Keberadaan hanya segelintir pabrik yang tersisa menjadi pertanda suramnya masa depan industri tekstil Nigeria. Meskipun pada tahun 1997 pemerintah Nigeria memperkenalkan Kebijakan Pemungutan Dana Pengembangan Tekstil, yang mengenakan pajak 10% terhadap tekstil impor untuk mendukung industri lokal, kenyataannya dana yang dijanjikan tidak pernah singgah ke pabrik-pabrik yang membutuhkan.
Tanpa sokongan finansial, produsen lokal tak mampu bersaing dengan produk impor yang lebih murah. Penurunan sektor tekstil ini juga berdampak pada sektor kapas.Akibatnya, jutaan petani kapas dan para pekerja tekstil, yang sebelumnya menggantungkan harapan pada sektor ini, kini terancam kehilangan mata pencaharian mereka.
Angka-angka industri menunjukkan bahwa Nigeria pernah memiliki lebih dari 150 pabrik tekstil. Saat ini, hanya kurang dari empat pabrik yang masih beroperasi, papar Achimugu. "Musim pertanian kapas 2024-25 adalah yang terburuk yang saya ketahui," kata Achimugu.

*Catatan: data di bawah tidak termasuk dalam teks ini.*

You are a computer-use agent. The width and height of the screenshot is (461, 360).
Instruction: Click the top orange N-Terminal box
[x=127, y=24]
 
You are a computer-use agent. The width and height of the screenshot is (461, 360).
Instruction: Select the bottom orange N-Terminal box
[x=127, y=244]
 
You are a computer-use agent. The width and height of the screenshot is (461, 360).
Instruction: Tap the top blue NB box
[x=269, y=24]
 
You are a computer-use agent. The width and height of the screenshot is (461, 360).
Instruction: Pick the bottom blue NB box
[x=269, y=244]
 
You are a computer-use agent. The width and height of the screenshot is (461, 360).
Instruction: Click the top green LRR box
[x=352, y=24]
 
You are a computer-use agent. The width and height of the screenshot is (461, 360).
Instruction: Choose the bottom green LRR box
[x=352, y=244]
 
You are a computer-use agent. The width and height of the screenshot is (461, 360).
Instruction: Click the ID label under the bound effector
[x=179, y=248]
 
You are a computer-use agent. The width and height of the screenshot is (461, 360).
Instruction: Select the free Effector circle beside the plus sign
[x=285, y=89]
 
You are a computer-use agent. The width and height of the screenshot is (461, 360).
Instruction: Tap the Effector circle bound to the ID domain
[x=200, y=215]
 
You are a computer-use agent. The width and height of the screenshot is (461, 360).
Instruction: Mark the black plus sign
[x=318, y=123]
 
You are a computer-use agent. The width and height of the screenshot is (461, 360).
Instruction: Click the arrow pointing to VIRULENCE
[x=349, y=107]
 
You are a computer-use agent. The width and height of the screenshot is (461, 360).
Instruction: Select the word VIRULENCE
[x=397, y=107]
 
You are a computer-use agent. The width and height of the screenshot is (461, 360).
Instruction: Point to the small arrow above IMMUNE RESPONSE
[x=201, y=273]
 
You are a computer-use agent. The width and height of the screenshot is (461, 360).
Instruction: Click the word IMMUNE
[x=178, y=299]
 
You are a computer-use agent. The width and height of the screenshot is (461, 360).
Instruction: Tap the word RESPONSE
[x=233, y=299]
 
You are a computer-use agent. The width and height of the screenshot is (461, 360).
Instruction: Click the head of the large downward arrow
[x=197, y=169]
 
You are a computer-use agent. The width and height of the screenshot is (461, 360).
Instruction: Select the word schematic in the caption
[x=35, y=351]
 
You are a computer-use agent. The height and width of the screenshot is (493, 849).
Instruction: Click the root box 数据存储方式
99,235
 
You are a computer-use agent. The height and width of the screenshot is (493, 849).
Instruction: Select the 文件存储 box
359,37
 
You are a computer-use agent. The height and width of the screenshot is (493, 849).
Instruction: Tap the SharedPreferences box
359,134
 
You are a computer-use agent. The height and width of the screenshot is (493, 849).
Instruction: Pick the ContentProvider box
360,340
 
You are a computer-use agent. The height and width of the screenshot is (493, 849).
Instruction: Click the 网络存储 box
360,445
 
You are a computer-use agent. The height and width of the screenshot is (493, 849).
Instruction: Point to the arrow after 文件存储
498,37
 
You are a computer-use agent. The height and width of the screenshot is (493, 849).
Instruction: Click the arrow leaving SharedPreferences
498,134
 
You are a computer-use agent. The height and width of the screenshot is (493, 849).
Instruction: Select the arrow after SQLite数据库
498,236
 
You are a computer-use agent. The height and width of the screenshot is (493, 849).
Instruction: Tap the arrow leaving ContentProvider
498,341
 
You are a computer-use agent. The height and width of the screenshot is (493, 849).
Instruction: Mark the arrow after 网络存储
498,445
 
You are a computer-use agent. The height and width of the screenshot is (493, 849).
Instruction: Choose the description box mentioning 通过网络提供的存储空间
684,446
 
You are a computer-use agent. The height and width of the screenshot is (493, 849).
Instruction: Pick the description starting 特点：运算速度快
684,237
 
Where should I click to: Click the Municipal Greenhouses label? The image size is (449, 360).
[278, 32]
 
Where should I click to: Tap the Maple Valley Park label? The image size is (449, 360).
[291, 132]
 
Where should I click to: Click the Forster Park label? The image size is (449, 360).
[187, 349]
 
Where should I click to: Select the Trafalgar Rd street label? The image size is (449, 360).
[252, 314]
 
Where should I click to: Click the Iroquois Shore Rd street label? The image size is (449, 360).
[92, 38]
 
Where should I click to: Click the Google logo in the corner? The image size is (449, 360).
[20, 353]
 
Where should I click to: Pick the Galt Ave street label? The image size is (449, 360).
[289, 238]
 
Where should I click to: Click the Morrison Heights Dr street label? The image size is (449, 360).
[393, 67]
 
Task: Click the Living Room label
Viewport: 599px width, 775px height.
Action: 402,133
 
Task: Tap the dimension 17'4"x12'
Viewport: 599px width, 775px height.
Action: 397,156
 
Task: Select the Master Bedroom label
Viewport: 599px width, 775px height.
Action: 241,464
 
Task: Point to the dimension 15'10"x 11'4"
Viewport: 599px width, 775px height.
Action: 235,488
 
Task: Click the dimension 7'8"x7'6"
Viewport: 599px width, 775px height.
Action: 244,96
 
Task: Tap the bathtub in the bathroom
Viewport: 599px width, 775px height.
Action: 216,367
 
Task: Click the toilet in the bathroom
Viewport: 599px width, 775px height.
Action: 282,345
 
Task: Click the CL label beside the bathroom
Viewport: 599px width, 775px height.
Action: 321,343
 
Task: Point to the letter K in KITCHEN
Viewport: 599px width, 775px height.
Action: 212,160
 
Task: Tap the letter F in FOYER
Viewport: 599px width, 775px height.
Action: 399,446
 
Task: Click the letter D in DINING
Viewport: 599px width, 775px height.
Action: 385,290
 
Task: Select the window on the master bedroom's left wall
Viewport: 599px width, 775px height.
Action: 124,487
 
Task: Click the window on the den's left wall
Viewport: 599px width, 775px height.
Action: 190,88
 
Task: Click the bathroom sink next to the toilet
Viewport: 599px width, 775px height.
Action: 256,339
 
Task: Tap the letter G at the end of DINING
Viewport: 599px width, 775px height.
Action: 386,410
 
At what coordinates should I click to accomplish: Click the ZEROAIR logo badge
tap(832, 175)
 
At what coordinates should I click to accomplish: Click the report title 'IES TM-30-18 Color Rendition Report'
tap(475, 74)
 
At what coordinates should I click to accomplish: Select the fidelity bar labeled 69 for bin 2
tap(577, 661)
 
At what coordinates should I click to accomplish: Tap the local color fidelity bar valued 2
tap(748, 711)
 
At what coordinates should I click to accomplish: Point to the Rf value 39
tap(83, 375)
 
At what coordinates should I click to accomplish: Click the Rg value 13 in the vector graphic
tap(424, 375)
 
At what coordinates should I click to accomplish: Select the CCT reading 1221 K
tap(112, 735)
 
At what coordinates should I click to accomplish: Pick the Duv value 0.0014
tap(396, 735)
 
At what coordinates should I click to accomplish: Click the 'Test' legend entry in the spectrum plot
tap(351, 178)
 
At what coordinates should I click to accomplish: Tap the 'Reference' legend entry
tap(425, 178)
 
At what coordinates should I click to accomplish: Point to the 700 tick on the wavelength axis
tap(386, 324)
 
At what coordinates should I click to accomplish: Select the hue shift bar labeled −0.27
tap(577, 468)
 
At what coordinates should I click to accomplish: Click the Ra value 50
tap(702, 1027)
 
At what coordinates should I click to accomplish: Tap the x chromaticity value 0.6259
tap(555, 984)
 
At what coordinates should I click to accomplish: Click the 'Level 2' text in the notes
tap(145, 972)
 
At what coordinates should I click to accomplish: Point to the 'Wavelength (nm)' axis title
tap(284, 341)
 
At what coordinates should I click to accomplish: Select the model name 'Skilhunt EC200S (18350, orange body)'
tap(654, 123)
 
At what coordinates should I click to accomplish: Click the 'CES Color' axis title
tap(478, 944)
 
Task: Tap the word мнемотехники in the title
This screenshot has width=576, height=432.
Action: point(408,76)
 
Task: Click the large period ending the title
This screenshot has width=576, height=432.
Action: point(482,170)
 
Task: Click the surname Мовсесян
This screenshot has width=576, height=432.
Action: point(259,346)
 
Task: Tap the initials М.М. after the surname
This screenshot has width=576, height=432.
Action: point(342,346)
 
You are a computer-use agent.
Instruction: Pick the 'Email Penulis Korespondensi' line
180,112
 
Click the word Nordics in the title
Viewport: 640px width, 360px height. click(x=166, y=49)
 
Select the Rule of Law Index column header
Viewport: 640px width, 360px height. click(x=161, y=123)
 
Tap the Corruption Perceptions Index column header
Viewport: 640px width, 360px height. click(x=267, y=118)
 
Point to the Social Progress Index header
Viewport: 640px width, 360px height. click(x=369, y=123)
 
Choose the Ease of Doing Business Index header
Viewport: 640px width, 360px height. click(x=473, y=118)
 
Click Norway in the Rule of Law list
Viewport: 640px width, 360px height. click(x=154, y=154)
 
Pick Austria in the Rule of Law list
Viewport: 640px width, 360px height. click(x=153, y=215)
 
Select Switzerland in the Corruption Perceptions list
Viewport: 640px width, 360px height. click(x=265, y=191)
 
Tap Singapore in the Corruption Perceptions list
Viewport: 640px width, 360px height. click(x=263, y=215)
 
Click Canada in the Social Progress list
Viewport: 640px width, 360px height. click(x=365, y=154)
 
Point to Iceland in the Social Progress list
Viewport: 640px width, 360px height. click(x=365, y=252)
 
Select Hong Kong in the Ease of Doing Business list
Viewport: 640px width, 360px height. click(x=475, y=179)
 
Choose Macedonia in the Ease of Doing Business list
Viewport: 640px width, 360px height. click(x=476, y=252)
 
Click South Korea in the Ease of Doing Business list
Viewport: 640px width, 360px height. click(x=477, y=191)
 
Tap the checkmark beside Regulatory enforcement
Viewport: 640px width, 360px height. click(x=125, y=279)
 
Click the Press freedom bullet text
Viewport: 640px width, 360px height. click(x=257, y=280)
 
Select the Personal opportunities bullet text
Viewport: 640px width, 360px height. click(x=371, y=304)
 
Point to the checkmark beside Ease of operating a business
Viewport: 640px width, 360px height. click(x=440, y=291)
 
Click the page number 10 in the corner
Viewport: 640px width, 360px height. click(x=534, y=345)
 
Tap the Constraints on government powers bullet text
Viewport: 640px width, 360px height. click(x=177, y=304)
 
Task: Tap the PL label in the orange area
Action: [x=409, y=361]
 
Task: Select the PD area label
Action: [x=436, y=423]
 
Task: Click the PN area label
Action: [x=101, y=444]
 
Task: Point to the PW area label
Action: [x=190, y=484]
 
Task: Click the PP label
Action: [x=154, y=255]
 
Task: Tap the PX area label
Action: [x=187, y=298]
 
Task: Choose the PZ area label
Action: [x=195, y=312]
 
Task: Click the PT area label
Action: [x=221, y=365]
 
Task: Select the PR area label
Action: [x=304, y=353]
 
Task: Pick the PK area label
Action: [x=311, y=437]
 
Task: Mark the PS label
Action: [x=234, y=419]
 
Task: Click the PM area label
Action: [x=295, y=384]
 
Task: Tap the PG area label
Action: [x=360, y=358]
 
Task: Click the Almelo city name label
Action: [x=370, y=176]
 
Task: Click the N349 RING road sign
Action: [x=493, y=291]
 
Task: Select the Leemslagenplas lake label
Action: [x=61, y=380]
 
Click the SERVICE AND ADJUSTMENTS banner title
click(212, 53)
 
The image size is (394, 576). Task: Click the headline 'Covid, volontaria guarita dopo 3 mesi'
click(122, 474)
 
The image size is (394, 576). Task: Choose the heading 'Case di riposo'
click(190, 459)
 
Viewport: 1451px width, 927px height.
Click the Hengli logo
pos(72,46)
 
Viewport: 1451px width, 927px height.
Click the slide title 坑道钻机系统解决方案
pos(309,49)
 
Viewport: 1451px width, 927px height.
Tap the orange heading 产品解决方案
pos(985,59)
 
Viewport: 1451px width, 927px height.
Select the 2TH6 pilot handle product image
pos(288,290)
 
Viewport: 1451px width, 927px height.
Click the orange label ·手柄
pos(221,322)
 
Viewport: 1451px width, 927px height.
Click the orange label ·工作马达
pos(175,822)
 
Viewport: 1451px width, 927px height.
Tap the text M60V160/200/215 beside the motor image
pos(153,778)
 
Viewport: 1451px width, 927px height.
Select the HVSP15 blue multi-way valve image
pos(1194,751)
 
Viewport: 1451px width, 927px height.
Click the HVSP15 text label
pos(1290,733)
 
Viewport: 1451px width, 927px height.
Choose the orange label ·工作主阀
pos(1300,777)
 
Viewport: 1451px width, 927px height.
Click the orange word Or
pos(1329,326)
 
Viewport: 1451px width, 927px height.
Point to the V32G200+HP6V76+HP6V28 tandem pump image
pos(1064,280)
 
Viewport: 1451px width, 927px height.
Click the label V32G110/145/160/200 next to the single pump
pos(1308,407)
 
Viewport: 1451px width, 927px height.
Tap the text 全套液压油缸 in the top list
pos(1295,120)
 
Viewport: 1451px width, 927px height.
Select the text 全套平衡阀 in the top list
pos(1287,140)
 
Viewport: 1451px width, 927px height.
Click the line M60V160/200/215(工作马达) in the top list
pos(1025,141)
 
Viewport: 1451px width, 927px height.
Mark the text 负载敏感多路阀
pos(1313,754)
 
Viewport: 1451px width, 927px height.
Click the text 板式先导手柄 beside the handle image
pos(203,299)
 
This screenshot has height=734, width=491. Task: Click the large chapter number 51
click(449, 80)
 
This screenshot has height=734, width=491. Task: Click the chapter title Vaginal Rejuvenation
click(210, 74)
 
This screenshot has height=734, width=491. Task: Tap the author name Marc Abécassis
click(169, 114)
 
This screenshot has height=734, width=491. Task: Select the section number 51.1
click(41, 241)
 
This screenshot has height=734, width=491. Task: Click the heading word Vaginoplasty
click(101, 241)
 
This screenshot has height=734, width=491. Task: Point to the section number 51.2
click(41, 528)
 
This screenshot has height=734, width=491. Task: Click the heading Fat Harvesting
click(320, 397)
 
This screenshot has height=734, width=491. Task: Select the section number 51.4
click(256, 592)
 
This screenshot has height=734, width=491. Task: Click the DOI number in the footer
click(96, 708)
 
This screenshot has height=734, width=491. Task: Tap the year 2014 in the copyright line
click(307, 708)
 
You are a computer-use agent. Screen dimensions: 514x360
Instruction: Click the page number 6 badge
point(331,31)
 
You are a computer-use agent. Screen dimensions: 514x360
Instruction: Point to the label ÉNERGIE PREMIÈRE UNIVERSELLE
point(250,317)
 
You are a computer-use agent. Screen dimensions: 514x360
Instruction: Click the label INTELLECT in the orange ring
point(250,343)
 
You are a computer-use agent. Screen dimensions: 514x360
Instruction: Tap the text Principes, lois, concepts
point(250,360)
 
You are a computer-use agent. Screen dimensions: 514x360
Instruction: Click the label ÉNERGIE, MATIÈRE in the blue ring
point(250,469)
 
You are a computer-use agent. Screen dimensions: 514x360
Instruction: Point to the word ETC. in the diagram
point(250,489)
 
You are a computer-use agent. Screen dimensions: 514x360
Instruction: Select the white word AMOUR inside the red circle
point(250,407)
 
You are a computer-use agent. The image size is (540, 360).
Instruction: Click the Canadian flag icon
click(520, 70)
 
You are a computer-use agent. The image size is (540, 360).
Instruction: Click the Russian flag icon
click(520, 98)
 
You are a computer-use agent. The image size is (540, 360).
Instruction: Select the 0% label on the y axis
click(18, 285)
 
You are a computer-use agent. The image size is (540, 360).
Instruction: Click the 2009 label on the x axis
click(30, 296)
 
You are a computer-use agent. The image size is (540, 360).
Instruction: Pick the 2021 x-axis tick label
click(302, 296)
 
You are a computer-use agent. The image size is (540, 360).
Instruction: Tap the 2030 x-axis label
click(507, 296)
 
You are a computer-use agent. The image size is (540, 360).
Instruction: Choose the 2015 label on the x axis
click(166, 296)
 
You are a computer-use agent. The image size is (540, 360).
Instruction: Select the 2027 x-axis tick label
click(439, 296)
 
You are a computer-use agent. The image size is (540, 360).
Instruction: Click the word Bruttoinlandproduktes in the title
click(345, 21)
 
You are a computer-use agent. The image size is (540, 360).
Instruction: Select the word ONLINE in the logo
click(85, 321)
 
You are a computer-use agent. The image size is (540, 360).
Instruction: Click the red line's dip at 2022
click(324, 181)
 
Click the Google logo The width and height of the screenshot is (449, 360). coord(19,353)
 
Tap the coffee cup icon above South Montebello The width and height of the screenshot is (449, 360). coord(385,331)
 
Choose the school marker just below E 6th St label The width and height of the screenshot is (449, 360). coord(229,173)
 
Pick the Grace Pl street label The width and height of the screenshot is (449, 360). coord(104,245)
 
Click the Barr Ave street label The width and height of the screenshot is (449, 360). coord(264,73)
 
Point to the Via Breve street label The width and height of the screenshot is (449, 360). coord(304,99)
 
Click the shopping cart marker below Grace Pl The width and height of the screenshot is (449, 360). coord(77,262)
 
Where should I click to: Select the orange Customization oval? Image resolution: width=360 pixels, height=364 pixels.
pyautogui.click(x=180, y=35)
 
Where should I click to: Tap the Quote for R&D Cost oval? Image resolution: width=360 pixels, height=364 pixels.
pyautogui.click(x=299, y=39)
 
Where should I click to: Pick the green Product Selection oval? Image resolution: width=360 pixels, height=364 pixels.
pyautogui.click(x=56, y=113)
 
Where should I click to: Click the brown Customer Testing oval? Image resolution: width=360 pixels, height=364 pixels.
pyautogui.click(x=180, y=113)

Nigeria keluar dari ICAC karena iuran yang belum dibayar
Nigeria sebelumnya adalah anggota Komite Penasihat Kapas Internasional (ICAC), sebuah organisasi yang menyediakan penelitian, data pasar, dan rekomendasi kebijakan untuk mendukung industri kapas global. Namun, Nigeria belum membayar iuran keanggotaannya selama beberapa tahun dan tidak lagi menjadi bagian dari organisasi tersebut.
Kwajaffa yakin bahwa kondisi produksi kapas, tekstil, dan garmen yang menurun telah mempersulit upaya untuk mempertahankan biaya keanggotaan ICAC.
"Kami tidak memperoleh laba yang cukup untuk membayar jumlah yang besar. Pemerintah Nigeria juga dapat menggunakan retribusi pengembangan tekstil untuk menanggung biaya atas nama kami," katanya.
Selain itu, masalah lain yang memperparah keadaan adalah ketidakstabilan pasokan listrik di Nigeria. Banyak produsen yang terpaksa mengandalkan generator diesel, yang tentu saja meningkatkan biaya produksi. Hal ini membuat mereka semakin kesulitan untuk bersaing dengan negara-negara seperti Cina, yang memiliki pasokan listrik yang lebih stabil.
Akankah pinjaman miliaran dolar membantu produsen tekstil?
Meski begitu, masih ada sedikit secercah harapan. Pemerintah Nigeria baru-baru ini menandatangani perjanjian pinjaman sebesar $3,5 miliar dengan Pan-African African Export–Import Bank untuk menghidupkan kembali industri tekstil. Namun, harapan itu disambut dengan keraguan.
Kwajaffa, seorang tokoh yang mewakili produsen tekstil Nigeria, menuturkan bahwa ia telah menunggu dana tersebut "seperti menunggu Godot," mengingat bahwa langkah-langkah serupa biasanya kandas sebelum terlaksana. Kwajaffa mengatakan perwakilan dari sektor kapas, tekstil, dan garmen belum melihat pinjaman tersebut dan tidak mengetahui rencana pemerintah untuk menggunakannya.
Pemerintah "selalu mengemukakan masalah anggaran, dan bahwa anggaran tersebut tidak dibiayai dengan baik. Jadi, kami selalu bingung," pungkasnya.